Saturday, 22 October 2016

Technical Blog 3-Compilers

I have up to this point mentioned compilers a few times in previous blog posts, this is because they are a core part of understanding how computers are able to function and utilize the code we actually write. As I have said before, compilers are programs which convert the code in other programs into assembly language and machine code which can be read and executed by the computer itself. However whilst it is fairly obvious why we need compilers, most people do not understand how compilers actually go about doing this in a practical sense, which is what I will attempt to cover in this post today.

Ultimately a compiler takes in source code which is written in a high-level language and converts it to machine code. However this is a non-trivial exercise as unlike with assembly code there is no easy one to one conversion between high-level languages and machine code. Therefore many stages have to be individually performed by the compiler before outputting anything useful. Notably due to the nature of most coding languages allowing referencing to various sections of code throughout a program, often a compiler will have to pass over the code multiple times to accurately understand what is happening.

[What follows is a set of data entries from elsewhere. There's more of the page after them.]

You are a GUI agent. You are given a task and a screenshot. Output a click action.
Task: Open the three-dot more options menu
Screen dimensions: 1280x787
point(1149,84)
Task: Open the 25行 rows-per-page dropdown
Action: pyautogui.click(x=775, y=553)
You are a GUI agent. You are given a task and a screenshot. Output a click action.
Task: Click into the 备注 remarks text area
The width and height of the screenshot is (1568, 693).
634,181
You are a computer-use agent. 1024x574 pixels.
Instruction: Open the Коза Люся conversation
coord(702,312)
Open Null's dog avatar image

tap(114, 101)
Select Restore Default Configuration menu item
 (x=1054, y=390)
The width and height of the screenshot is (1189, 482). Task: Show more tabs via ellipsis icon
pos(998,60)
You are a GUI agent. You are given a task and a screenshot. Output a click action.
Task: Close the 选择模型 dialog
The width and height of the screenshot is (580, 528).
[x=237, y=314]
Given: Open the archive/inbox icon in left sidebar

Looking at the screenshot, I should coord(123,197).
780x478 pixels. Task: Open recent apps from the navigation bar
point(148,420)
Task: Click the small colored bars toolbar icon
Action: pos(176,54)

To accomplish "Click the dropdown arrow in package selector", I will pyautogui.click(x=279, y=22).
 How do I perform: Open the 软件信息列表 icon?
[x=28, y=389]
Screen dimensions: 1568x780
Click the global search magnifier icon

It is also important to understand that compilers do not exist in a vacuum. They are actually just one part of the overall language processing system. In general after a compiler has actually been through the code and produced the assembly language version of the original program, there are still a few stages that remain before the code itself is actually usable:

  • An assembler is required to convert the assembly code into machine code which will actually be readable by the computer. This process is minimal in effort but still notable as most compilers will output in assembly rather than machine code.
  • A linker is a very important part of this process as it collates together the various files associated and referenced within the program and makes sure they are all present and accessible. It will generally attempt to collect this data into a single executable file where possible. It also deals with memory allocation and ensuring that memory is available.
  • The loader loads the program into the machine's available memory and calculates the size of the program itself. It is generally a part of the operating system, which means the surrounding parts of the system need to be able to communicate with it and account for the specific demands of the loader.
This shows that the actual process of getting any code to run on a machine extends beyond the compiler itself. This is a relevant consideration when thinking about the optimisation of running code through any machine. It is even more interesting when you consider that each of these additional processes, the linker, the loader and the assembler each have to at some point have been compiled in some form or another. This means that somewhere in the past they were all written in machine code of some form, likely built up over time as I described in my last blog post. My next blog post will go into greater detail about compilers themselves, which are the most complex part of this language processing system. I will look into breaking down the various phases the compiler goes through and why each of them is important.

References
1. Bolton D. What is a Compiler? [Internet]. About.com Tech. [cited 20 October 2016]. Available from: http://cplus.about.com/od/introductiontoprogramming/p/compiler.htm
2. Compiler Design Tutorial [Internet]. www.tutorialspoint.com. [cited 20 October 2016]. Available from: https://www.tutorialspoint.com/compiler_design/index.htm

Thursday, 6 October 2016

Technical Blog 2- Assembly and Assemblers

Introduction
Assembly is at its simplest the first computer programming language designed to be written by people. It generally translates to machine code on a one for one basis with very simple compilers called "assemblers" being used. The primary advantage of assembly over directly writing in machine code is the lack of requirement for remembering lots of long numerical codes for each action to be performed. Instead, assembly has a series of simple words which each correspond directly to a line of machine code. For example:
mov [2352], 245
For some assembly variants this small snippet of code tells the computer to transfer the number 245 to the memory location 2352. This is much more readable than the binary equivalent which is a simple string of ones and zeros. However this does translate directly to an operation in machine code which makes it very simple to assemble. This contrasts to the high-level programming languages people are used to today where the logic being written is far removed from the machine operations being performed and required large amounts of complex compiling to become readable by a computer.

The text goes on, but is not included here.